Blockade of inhibitory neurotransmission evoked seizure-like firing of cardiac parasympathetic neurons in brainstem slices of newborn rats: Implications for sudden deaths in patients of epilepsy

Abstract

In patients of epilepsy a proportion of unexplained sudden deaths had been attributed to neurogenic arrhythmias. Although some evidence has suggested that epileptogenic activation of the cardiac parasympathetic nerves, which is revealed by ictal bradyarrhythmias or cardiac asystole, might be very critical in causing sudden deaths of patients of epilepsy the firing behavior of cardiac parasympathetic neurons (CPNs) during epileptic attack is not known. In the present study fluorescent tracer was injected into the cardiac sac of newborn rats to retrogradely label the parasympathetic neurons in the nucleus ambiguus (NA). The fluorescence-labeled NA neurons were further examined using whole-cell patch-clamp method in medulla slices with respiratory-like rhythm, and those with an inspiratory-related increase of the mixed inhibitory synaptic activity were identified as CPNs.
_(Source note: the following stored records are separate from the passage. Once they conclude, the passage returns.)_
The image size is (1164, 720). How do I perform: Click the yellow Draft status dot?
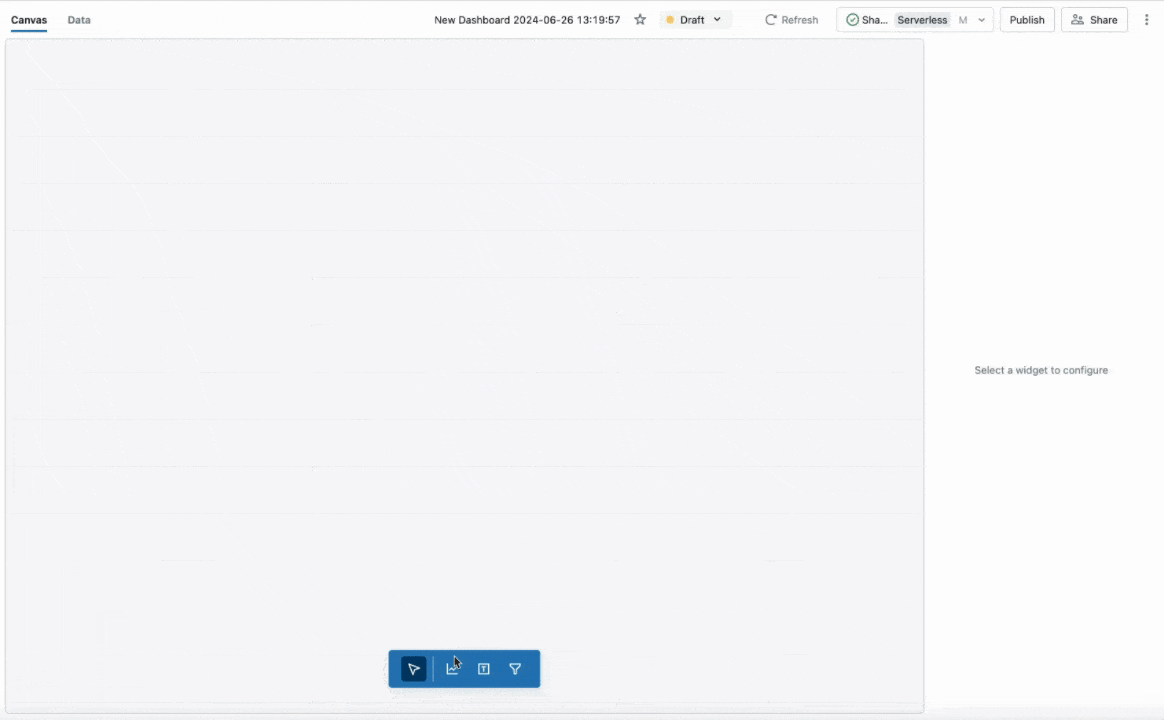point(670,20)

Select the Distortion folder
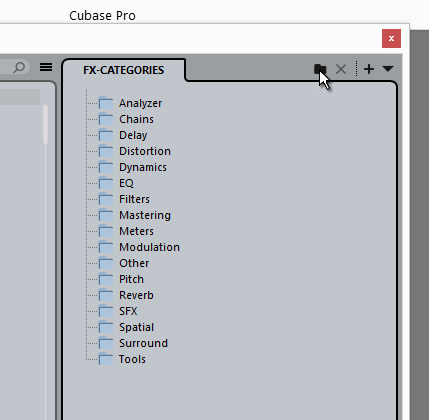pyautogui.click(x=145, y=151)
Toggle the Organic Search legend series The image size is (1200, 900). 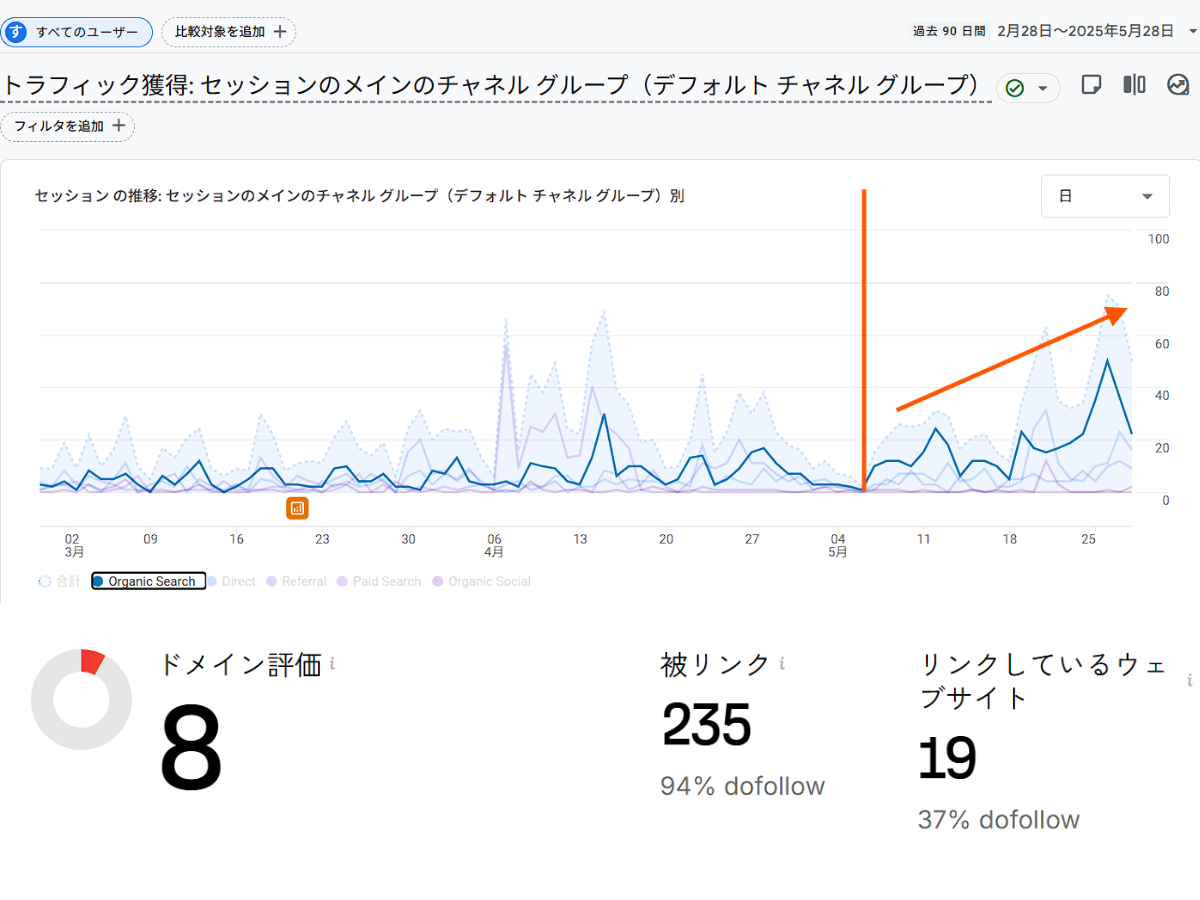coord(149,581)
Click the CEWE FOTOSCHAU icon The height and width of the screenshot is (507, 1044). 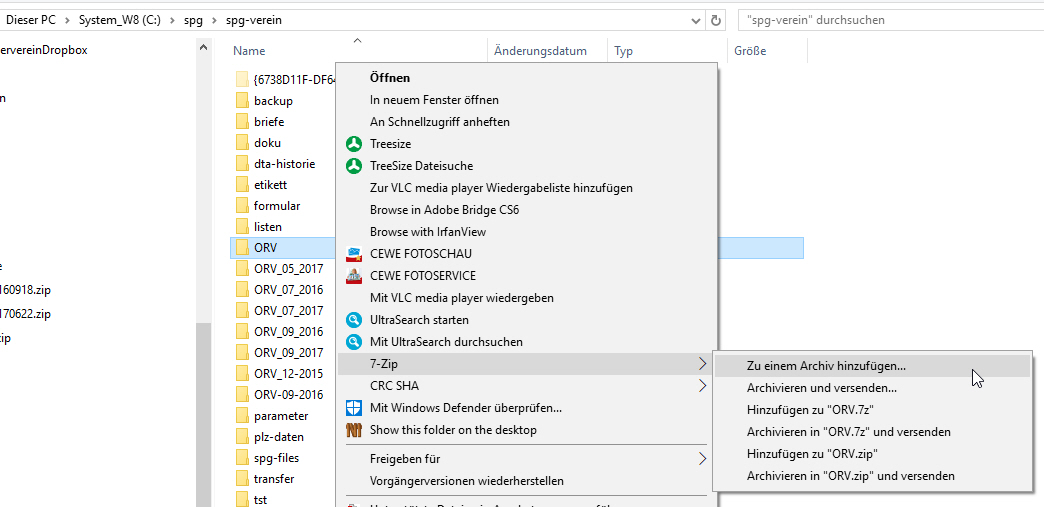pyautogui.click(x=353, y=254)
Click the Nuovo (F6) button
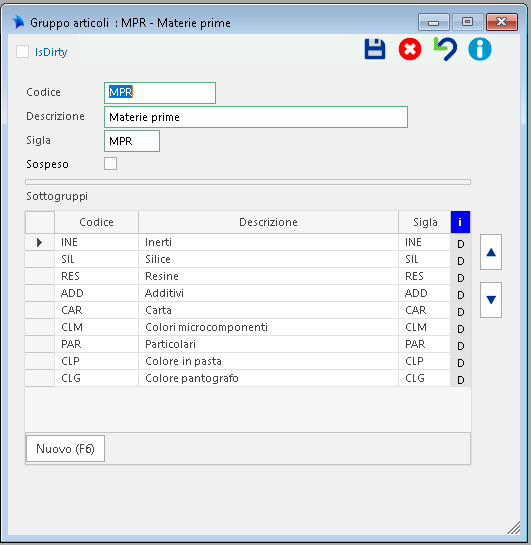This screenshot has height=545, width=531. click(x=65, y=448)
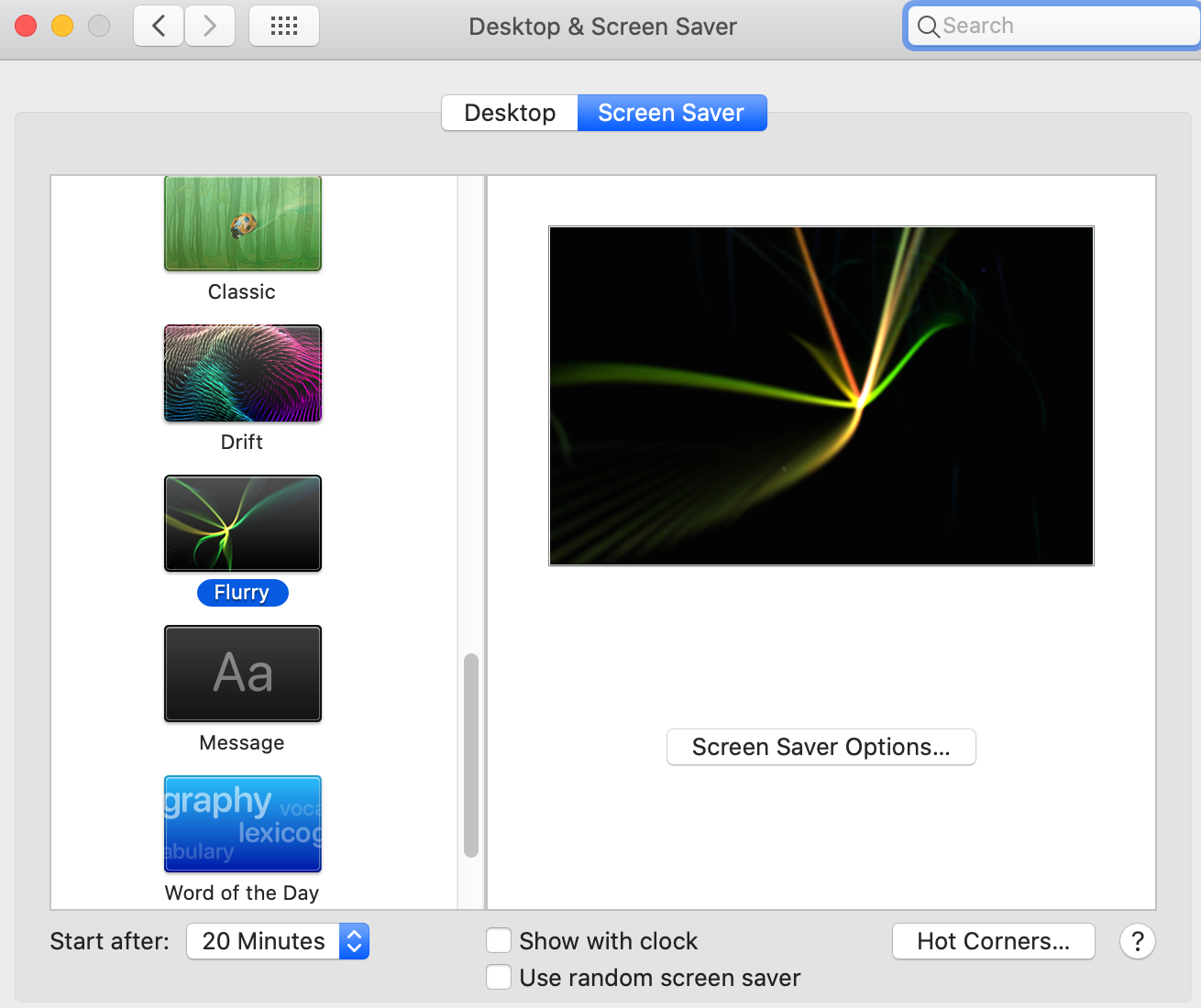Open the Hot Corners settings
The width and height of the screenshot is (1201, 1008).
pyautogui.click(x=993, y=941)
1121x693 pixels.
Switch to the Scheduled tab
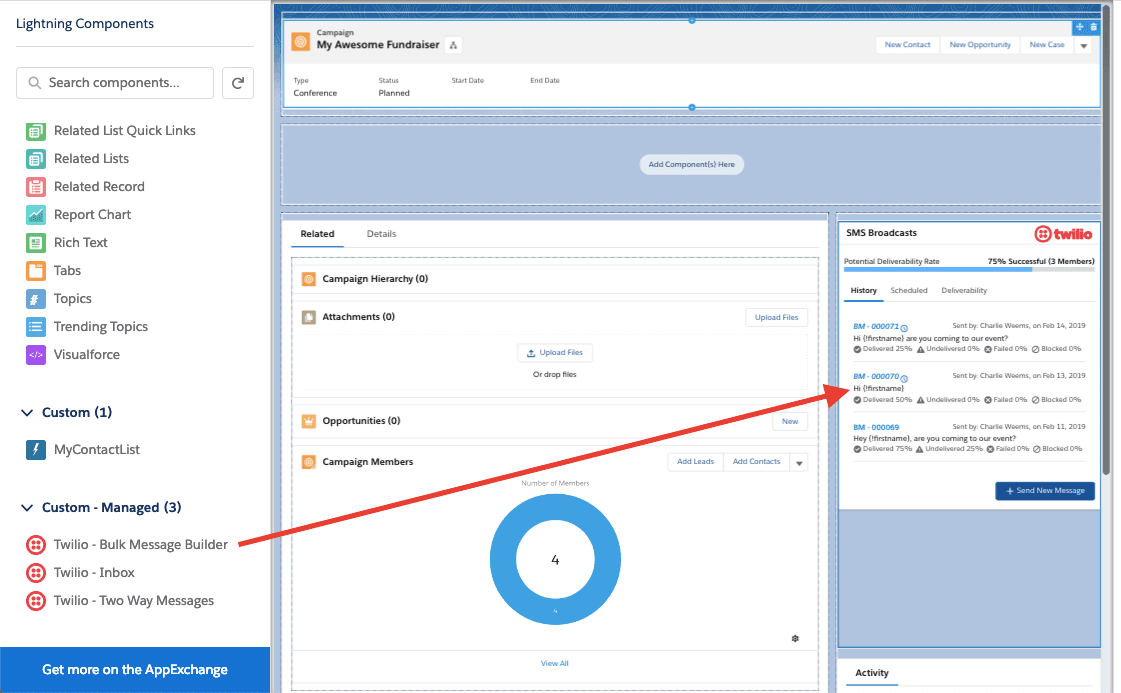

We have demonstrated that blockade of the GABAergic and the glycinergic receptors in medulla slices evoked intermittent seizure-like firing of CPNs under current-clamp configuration, and evoked intermittent excitatory inward currents (IEICs) under voltage-clamp configuration. These results have given new evidence that CPNs might fire in a seizure-like pattern during epileptic attack, which might be responsible for the neurogenic ictal bradyarrhythmias, cardiac asystole, or even the sudden deaths of patients of epilepsy.